Un día Cristo someterá a su Reino la totalidad de sus enemigos. Es, como dice el Crisóstomo, una predicción. Por un lado, a los judíos: “Y de esta manera todo Israel será salvo; según está escrito (en Isaías): ‘De Sión vendrá el Libertador; Él apartará de Jacob las iniquidades’” (Romanos XI, 26). Isaías habla de los últimos tiempos del mundo y de los dichosos beneficios que obrará el Mesías en medio de Israel. Y, por otro lado, a los gentiles: “Y lo adorarán los reyes todos de la tierra; todas las naciones le servirán” (Salmo 71 [72], 11).
Teodoreto explica que la autoridad Jesús la ejercerá recién cuando venga en su Segunda Venida: “aunque Tú eres omnipotente, pues el Padre te engendró igual a Él desde la eternidad, manifestarás ese poder cuando vengas para el juicio (de las naciones) y llenes de esplendor a tus santos”.
El Rey existe desde toda la eternidad, como Persona divina, pero no habrá tomado posesión del Reino sino en el tiempo fijado por Dios, que es la Parusía: “Fijado está tu trono desde ese tiempo; Tú eres desde la eternidad” (Salmo 92 [93], 2).

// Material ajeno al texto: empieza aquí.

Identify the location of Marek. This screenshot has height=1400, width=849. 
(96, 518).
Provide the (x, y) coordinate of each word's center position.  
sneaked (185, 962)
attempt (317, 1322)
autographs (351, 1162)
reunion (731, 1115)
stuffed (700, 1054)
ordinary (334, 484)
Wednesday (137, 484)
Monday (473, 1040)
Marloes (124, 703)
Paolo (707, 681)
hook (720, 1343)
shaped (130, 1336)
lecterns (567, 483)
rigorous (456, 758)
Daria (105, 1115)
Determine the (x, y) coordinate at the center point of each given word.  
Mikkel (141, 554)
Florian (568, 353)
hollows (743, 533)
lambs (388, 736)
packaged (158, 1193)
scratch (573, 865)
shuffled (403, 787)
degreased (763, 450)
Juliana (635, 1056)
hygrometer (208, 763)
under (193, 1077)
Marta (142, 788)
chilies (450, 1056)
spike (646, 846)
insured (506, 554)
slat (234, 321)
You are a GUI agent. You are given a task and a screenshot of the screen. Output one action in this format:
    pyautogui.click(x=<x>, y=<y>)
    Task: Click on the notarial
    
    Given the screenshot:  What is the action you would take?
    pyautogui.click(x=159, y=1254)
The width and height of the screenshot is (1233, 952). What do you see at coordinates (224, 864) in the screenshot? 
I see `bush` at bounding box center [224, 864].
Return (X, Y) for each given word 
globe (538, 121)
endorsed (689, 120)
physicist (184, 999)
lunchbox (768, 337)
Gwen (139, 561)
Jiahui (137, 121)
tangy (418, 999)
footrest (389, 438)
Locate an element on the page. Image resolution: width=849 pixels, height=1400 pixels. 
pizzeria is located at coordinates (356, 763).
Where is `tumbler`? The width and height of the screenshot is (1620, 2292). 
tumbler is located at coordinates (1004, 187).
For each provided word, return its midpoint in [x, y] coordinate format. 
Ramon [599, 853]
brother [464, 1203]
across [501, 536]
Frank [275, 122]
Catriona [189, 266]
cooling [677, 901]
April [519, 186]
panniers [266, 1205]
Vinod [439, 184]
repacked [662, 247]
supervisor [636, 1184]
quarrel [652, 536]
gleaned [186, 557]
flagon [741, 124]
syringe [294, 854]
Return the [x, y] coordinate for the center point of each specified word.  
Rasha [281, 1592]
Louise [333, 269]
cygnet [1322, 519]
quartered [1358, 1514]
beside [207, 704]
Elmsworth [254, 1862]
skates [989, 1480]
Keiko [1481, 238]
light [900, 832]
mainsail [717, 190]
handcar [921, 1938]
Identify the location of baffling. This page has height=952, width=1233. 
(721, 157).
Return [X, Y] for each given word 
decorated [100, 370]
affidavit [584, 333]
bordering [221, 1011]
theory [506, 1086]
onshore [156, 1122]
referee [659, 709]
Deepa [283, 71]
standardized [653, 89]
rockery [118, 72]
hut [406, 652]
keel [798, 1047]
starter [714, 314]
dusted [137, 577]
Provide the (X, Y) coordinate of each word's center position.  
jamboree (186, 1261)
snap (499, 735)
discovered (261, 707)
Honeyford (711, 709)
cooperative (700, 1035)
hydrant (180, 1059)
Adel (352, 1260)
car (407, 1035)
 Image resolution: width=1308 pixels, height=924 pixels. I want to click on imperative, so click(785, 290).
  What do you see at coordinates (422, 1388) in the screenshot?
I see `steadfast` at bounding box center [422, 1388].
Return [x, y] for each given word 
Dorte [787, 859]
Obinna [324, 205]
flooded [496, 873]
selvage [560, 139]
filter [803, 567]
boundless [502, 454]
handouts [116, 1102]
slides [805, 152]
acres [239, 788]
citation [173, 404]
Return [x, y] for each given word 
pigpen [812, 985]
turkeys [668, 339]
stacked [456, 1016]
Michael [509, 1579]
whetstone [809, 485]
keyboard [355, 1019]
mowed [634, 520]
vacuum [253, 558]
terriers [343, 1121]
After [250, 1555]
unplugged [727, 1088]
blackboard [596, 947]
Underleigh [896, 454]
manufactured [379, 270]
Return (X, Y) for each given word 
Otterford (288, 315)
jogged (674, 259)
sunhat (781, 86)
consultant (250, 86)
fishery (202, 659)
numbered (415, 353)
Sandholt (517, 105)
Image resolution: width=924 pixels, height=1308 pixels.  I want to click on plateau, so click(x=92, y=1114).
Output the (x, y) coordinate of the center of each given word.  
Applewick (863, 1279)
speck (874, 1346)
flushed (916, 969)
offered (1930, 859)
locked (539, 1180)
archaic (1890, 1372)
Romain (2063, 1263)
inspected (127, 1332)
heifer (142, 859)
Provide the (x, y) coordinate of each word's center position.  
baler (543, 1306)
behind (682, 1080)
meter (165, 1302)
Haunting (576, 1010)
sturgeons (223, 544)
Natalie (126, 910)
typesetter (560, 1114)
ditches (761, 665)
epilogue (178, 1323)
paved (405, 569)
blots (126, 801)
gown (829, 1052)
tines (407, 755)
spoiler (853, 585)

Según nuestra manera de entender, Dios comienza a reinar y a ejercitar el sempiterno y absoluto imperio que tiene sobre todas las cosas, solamente cuando, ejecutadas sus venganzas y castigados los enemigos (juicio de las naciones en la Parusía), demuestra contra éstos su absoluta potestad no menos que su generosa bondad hacia los elegidos reunidos en su reino por todos los siglos.
Sabemos que “el primer advenimiento fue en la humildad y despreciado” (Canon de Muratori, Ench. Patr. 268), y Aquel a quien los Magos buscaron como el Rey de los judíos (San Mateo II, 2), de acuerdo con Miqueas, lejos estuvo de ejercer entonces tal reinado sobre su ingrato pueblo (ni menos esa violencia con las naciones).
Por eso, el “día de tu poderío” (Salmo 109 [110], 3), es el día en que: “de su ira destrozará a los reyes. Juzgará las naciones …” (Salmo 109 [110], 5-6). Así Él mismo lo declaró a Pilato sin perjuicio de confirmar su dignidad real (cf. San Juan XVIII, 33-38).
Pues, ese día será el día en que Jesús muestre “los resplandores de su santidad” (Salmo 109 [110], 3), pues el Salmo 109 es esencialmente un elogio de Cristo mismo, y destaca de este modo el resplandor de su aspecto el día de su venida en gloria, como lo mostró en la Transfiguración (cf. Marcos IX, 1).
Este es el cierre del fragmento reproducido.